Author: Jacob P. Massine
Paul wrote his letter to the church at Philippi while in prison. Philippians is a genuinely encouraging letter intended to build the faith of the local church by urging sincerity and humility. Paul’s confidence in the direction and ultimate goal of this faith is evident even in his diction.
Paul frames his dreary situation with rejoicing: “Most of the brethren have been made confident in the Lord because of my imprisonment” (Phil 1:14). Roman prisoners were not provided room and board. Locked up, and sometimes chained to a guard for constant supervision, they had to rely on a close-knit network of friends and family to supply their food. Paul’s food would likely have come from other Christians. His faith in Christ and the Christian community was thus grounded in each meal he ate within the prison walls.
Paul tells the Philippians:
Only let your manner of life be worthy of the gospel of Christ, so that whether I come and see you or am absent, I may hear of you that you stand firm in one spirit, with one mind striving side by side for the faith of the gospel, and not frightened in anything by your opponents. (Phil 1:27–28)
“Striving side by side” is one word in Greek—sunathlountes (συναθλοῦντες). Sunathlountes means “to contend along with, to assist.” It is formed by attaching the word sun (συν), meaning “in company with,” or “together,” to athleo (αθλέω), which means “to contend for a prize, to struggle.” Athleo is related to the noun athlon (αθλον), meaning “contest, combat, labor” or “prize.” We derive athlete and athletic from this word.
Athleo is used in classical Greek literature to describe athletic contests. These vibrant contests involved nearly unendurable tasks that required years of personal training. The victor won statues, effigies and laudatory poems written in their honor.
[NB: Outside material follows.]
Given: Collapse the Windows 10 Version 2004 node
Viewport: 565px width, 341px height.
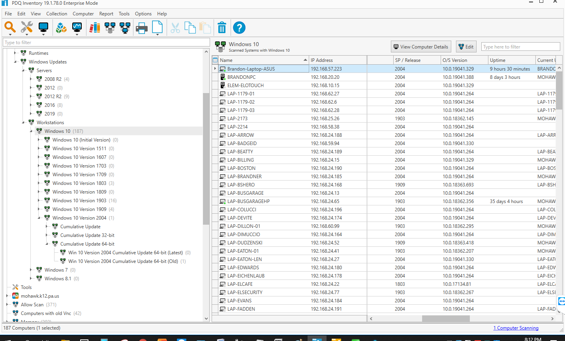Looking at the screenshot, I should click(39, 218).
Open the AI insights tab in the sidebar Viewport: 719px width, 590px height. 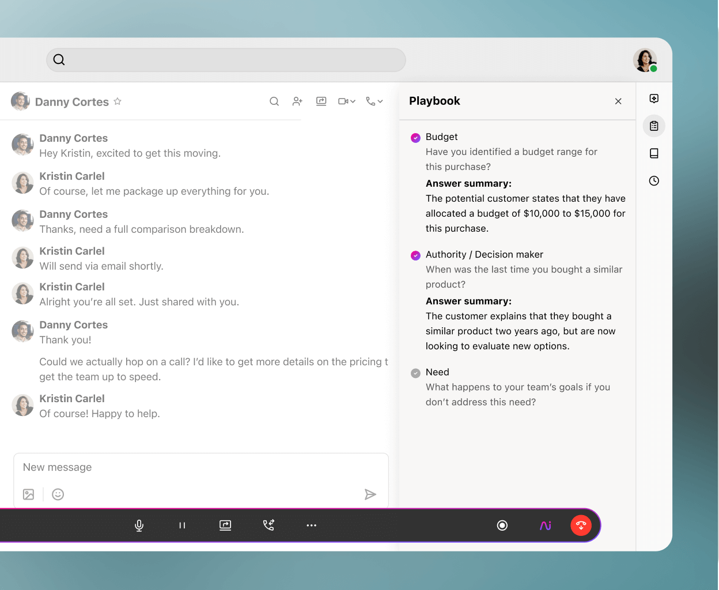[x=654, y=98]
For Paul, the prize is full residence in the Kingdom of God, as well as a well-developed spiritual constitution, which is athletic in nature. Confinement in prison is a crucial component in Paul’s spiritual development.
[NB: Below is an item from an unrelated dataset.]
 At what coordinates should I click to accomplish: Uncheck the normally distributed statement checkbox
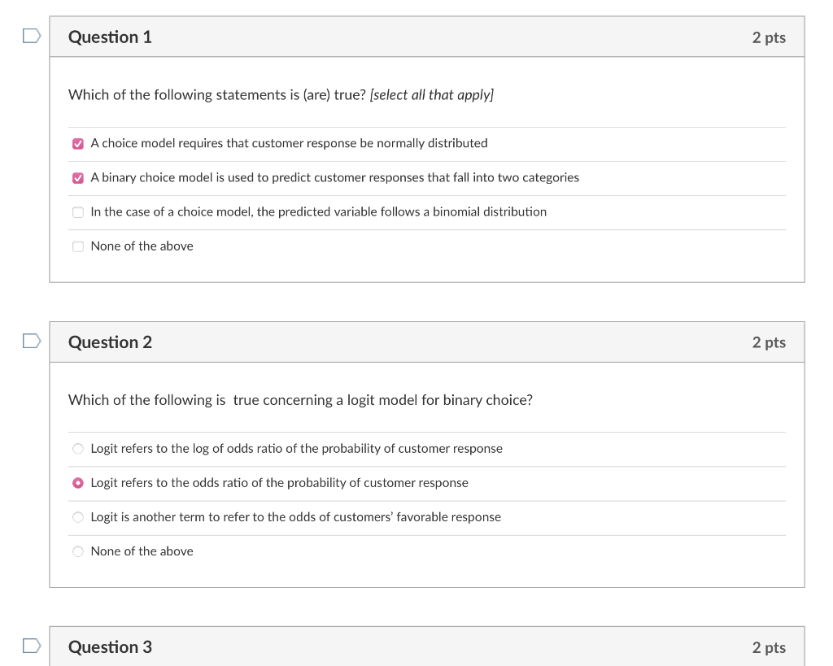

Following this passage, Paul writes, “It has been granted to you that for the sake of Christ you should not only believe in him but also suffer for his sake” (Phil 1:29). The Greek for “suffer” is paskhein (πασχειν), which connotes not only to suffer, but also “to feel emotion.” For Paul, empathy is part of suffering.
We don’t usually consider suffering a gift, but the serious athlete welcomes any opportunity to build his or her self through exertion. Paul, writing from a prison where starvation was a very real possibility, considered his imprisonment one more element of the training he must endure to receive the final “prize” (athlon, αθλον) of the Christian life: “For to me, to live is Christ, to die is gain” (Phil 1:21). Given Paul’s complete assurance in those circumstances, we can safely infer that the final athlon was, “The peace of God, which passes all understanding” (Phil 4:7). Attained in a community through shared difficulties, this prize transcends the classical meanings of athlon, by integrating it into a Christian framework.